The Fourteenth Confession: Music of Laura Nyro

(Blujazz Productions)

November 6, 2019

Reviewed by Elliot Zwiebach for Cabaret Scenes

MaryJo Mundy is an amazing singer who commits to any song she sings with pure passion and an emotional energy that reveal feelings that lie very close to the surface.  As a result, her new CD, featuring the music of Laura Nyro, is a pure, unadulterated pleasure.

The CD, recorded live at Tom Rolla’s Gardenia in Los Angeles, is entitled The Fourteenth Confession, a reference to Nyro’s album, Eli and the Thirteenth Confession. Its 12 tracks are an amalgam of some of the best of singer-songwriter Nyro combined with Mundy’s supreme talent. 
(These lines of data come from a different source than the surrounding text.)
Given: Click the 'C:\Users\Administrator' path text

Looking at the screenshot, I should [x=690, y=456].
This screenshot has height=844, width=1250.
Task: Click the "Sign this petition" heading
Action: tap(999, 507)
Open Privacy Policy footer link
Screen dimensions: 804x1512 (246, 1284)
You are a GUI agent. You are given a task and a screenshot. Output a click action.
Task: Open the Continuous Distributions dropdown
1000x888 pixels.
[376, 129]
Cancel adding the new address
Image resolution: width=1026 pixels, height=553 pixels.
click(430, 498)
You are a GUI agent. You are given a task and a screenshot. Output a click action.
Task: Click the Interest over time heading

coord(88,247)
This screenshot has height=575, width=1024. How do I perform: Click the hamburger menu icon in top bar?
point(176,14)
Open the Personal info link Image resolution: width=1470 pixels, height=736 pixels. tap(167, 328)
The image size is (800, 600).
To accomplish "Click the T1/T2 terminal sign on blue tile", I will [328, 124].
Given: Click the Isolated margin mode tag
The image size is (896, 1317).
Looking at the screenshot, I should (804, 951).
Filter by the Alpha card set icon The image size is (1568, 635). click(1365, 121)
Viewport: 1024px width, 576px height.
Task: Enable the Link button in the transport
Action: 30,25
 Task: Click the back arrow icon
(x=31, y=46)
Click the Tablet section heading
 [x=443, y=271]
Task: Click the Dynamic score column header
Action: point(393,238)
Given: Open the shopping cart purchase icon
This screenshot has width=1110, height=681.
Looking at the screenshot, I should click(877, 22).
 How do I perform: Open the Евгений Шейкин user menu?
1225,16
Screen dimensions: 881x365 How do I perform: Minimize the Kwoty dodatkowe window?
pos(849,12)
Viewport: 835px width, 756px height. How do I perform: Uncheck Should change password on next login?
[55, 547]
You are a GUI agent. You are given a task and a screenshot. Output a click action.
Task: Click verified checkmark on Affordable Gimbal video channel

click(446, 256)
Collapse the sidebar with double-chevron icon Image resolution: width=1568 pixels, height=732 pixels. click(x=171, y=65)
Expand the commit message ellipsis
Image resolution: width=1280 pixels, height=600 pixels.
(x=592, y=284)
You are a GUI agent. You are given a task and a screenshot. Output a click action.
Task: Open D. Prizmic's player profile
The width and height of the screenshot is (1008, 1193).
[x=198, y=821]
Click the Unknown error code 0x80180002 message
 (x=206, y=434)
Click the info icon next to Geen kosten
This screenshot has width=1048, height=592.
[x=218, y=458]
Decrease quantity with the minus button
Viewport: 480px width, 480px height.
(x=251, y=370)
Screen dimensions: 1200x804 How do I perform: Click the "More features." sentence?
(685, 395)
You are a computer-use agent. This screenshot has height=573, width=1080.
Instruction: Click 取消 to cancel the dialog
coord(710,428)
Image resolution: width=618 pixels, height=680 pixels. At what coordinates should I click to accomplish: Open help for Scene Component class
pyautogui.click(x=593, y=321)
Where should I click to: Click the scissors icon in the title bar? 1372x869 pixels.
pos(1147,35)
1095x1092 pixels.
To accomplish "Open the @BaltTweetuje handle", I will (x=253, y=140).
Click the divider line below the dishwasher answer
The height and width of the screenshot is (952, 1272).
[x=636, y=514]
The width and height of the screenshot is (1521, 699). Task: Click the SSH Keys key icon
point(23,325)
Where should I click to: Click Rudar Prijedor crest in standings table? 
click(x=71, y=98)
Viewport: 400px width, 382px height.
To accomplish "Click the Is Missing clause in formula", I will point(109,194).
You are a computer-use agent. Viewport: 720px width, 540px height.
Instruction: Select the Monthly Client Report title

Among the CD’s highlights is “I Never Meant to Hurt You,” the kind of plaintive, emotional ballad that is a Mundy specialty. Her voice swells and falls with lovely, extended notes as she moves from powerful to tender, always with total honesty, and she’s backed by powerful, pounding piano accompaniment from Ross Kalling. Mundy is also totally in her sweet spot on the bluesy “You Don’t Love Me When I Cry,” which gives her a chance to express emotional defiance through the song’s heartfelt lyrics.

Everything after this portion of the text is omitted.